A current research project is to investigate the prevalence of antibiotic resistant Enterobacteriaceae sp. in coastal bathing waters and associated freshwater streams and rivers. Previous work by other researchers including work done by Gaze and collaborators at Warwick University, Greg Amos and Liz Wellington, has shown that waste water treatment plants introduce antibiotic resistant organisms into rivers. A key question is whether these environmental reservoirs lead to human exposure.
Water samples from bathing waters and associated freshwater sources were analysed during the 2012 bathing season by Lihong Zhang, Research Fellow. Samples were concentrated and plated onto non-selective plates and third generation cephalosporins (3GCs).
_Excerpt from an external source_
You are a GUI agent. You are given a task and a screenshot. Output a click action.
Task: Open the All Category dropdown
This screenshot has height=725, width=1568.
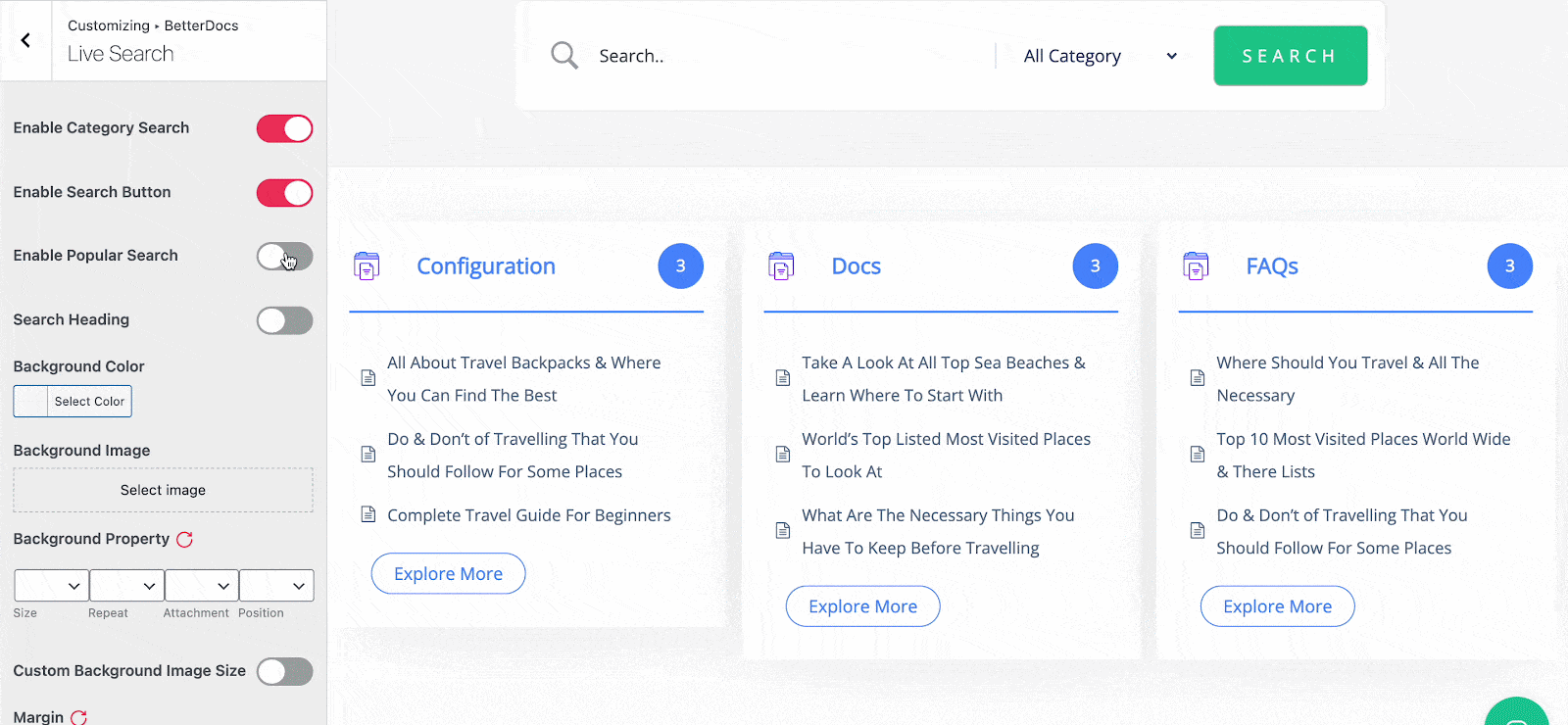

We were particularly interested in CTX-M gene carriage, a group of genes that has emerged in opportunistic Gram-negative pathogens in recent years.
Cefotazime selective plates with 3GC resistant coliforms (pink) and E. coli violet (thanks to Matthew Purnell and Junho Scott for photos (4th year special study unit medical students)
Preliminary results suggest that CTX-Ms are carried by approximately 1:1000 enteric bacteria in bathing waters and associated fresh waters, with prevalence higher in E. coli than other genera. Human exposure risk is likely to be a function of E. coli count, with higher risk associated with exposure to freshwater sources associated with bathing waters. Preliminary data also suggests that CTX-M gene diversity is high; whilst the majority of genes are CTX-M-15 and CTX-M-14 a significant minority belong to other genotypes and are currently being characterised.